Week 185 in the war on lung cancer has passed. As mentioned in the update last week, due to some findings suggesting a gene called ALK is important in Dyanne’s cancer, she started a drug that inhibits ALK: crizotinib. Here is an update on what has happened since:
- Dyanne started on crizotinib on Wednesday 27th February. She started on 250 mg per day, which is half the normal dose used when it is used as monotherapy. However, Dyanne uses it in combination with osimertinib and the reduced dose is to avoid too much side effects. Depending on how things develop, we may increase the dose.
- Dyanne has tolerated crizotinib quite well. There have been some annoying side effects so far, but nothing too major.
- So, the big question is: is it working? It is too early to tell for sure. And we will over the next week or two get some more knowledge about this. We have some initial feedback from the tumor markers we track, however. And, unfortunately, so far the development of one of the markers, CEA, has not been too encouraging. I paste in a chart showing the recent development of CEA at the bottom of this post. Below are some comments on the chart.
- The first thing to note about the CEA chart is that it only shows the period from around middle of December, when Dyanne had one chemo infusion (carboplatin and etoposide). The peak CEA level was 99, and this was measured the day before Dyanne got the chemo. As can be seen, CEA declined very nicely to around 7, but has increased and the last measurement this past week was 13.
- The point marked red, 8.9, was measured on the day Dyanne started crizotinib. Why was there an increase from 7.1-7.3 to 8.9? There are at least two plausible explanations for this. One explanation is that Dyanne, both due to side effects and also due to interactions with crizotinib, stopped some drugs in the week before the 8.9 measurement. The drugs she stopped were fenbendazole, doxycyclin, simvastatin, disulfiram and curcumin. Could it be that some of these were helping to control the disease and that stopping them has given the cancer more room to grow? Alternatively, did these drugs do nothing in the fight against the cancer (apart from giving side effects), and was the increase in CEA just a result of the natural development of the disease? Unfortunately, we don’t know which of these two hypothesis is correct.
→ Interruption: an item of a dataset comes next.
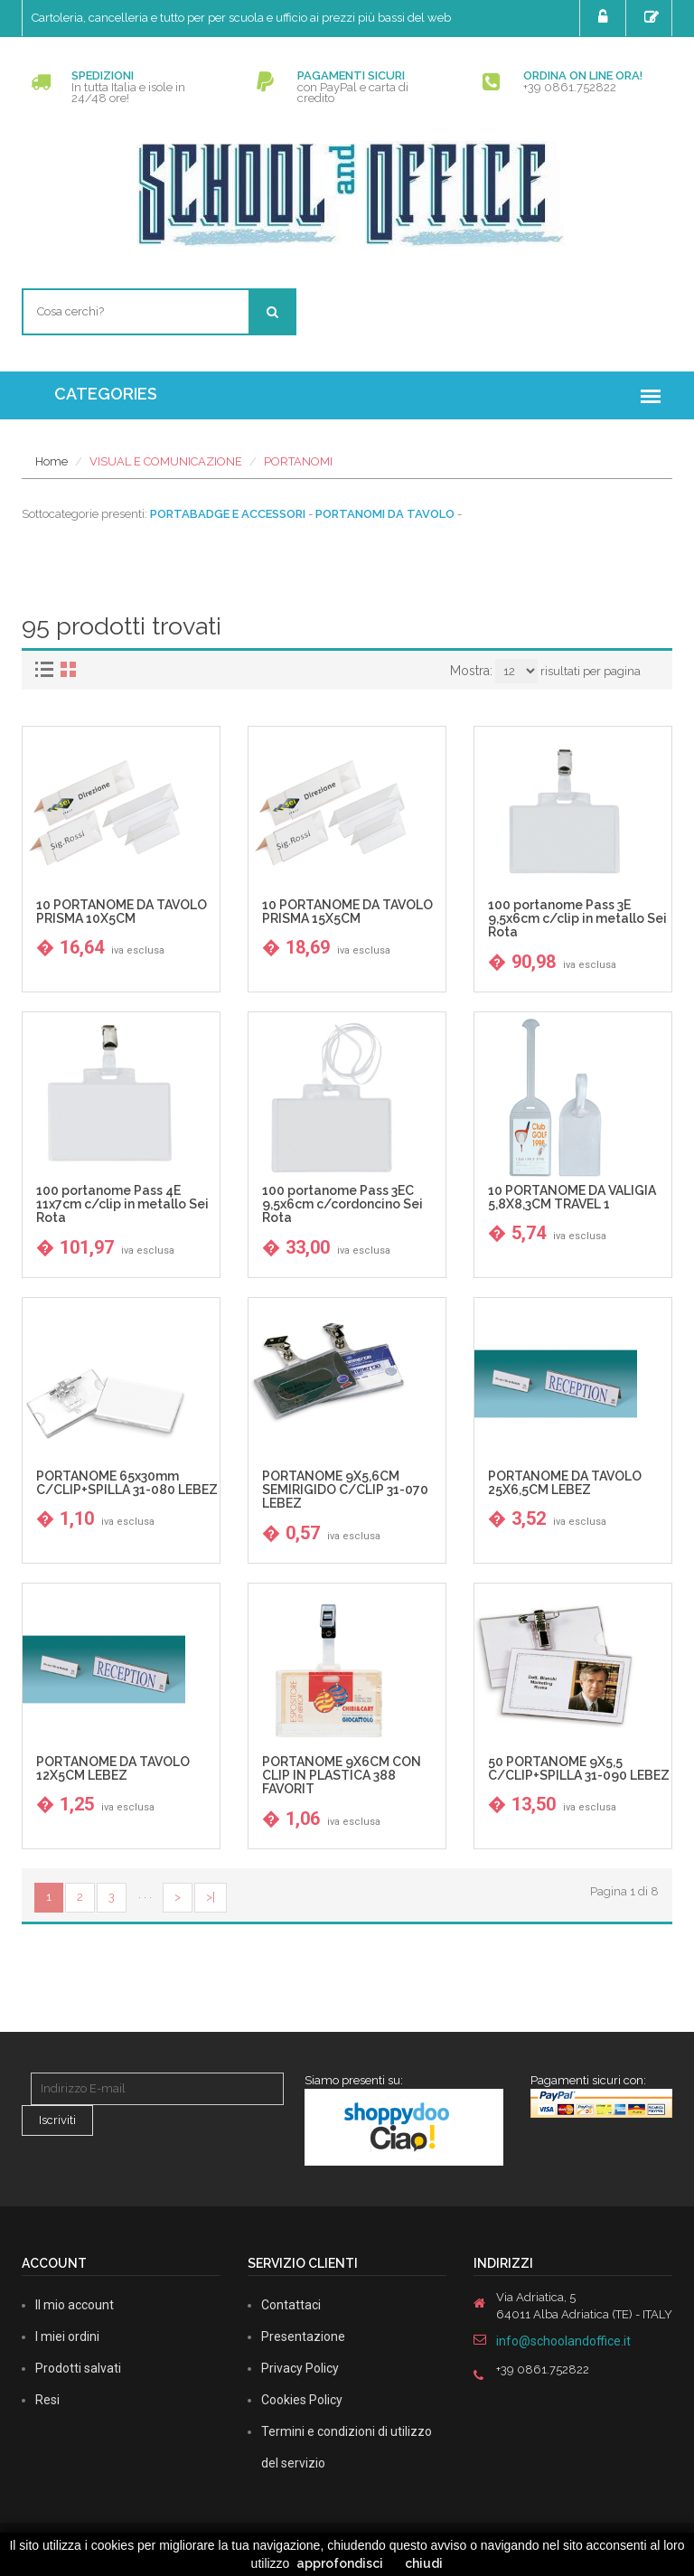 The height and width of the screenshot is (2576, 694). I want to click on Resi, so click(47, 2400).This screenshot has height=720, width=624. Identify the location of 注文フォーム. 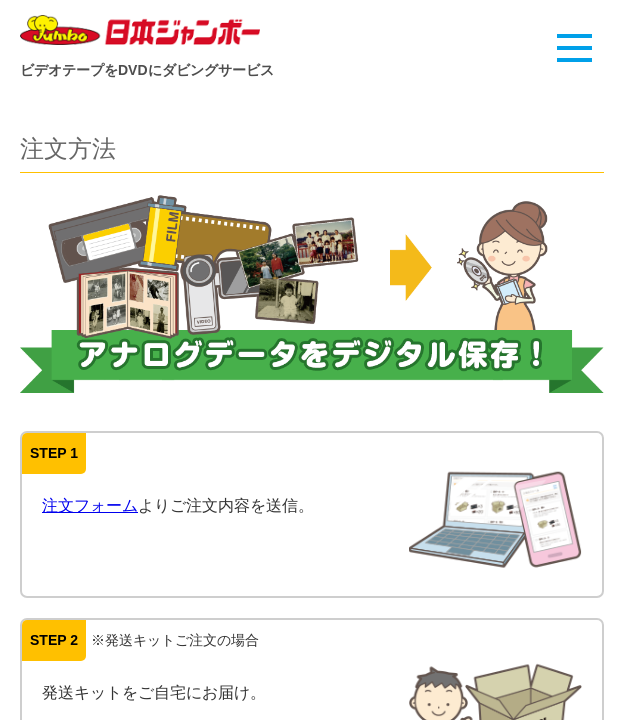
(90, 505).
- We have done two measurements since Dyanne started crizotinib. 5 days after crizotinib was started, CEA had increased from 8.9 to 12. A few days later again, it was 13. Needless to say, we were hoping for a drop in this marker, not a jump. Does this increase mean crizotinib is not working? Well, things are not that simple. As this article shows, quite a few lung cancer patients treated with targeted drugs such as crizotinib, experience an initial increase in tumor markers, and then an eventual decline. Roughly half of the patients who eventually have a good response on the drug have an initial increase in the tumor marker. We thus cannot be sure what the increase in CEA means.
- We will, of course, in the coming week(s) continue to track CEA and see how it develops. Dyanne will also do a CT scan this coming week and that can also give us some more information.
- As we suspect some of the drugs Dyanne stopped prior to starting crizotinib may have been beneficial, Dyanne has restarted some of them this past week.
- What are the options if we conclude crizotinib at 250 mg per day is not working? One option is to try to increase the dose (if tolerable…). Another is to try to switch to one of the newer ALK inhibitors, such as brigatinib or alectinib (which, generally, are regarded as better drugs than crizotinib). Yet other options include going back to chemo, or trying a drugs that can inhibit PI3K or AURKA. What to try will be decided based on perceived probability of effect the various drugs have, their side effects and availability.
So there is no doubt that we live in uncertain times. We hope for some good news in the weeks to come.
Hope everyone has had a good weekend.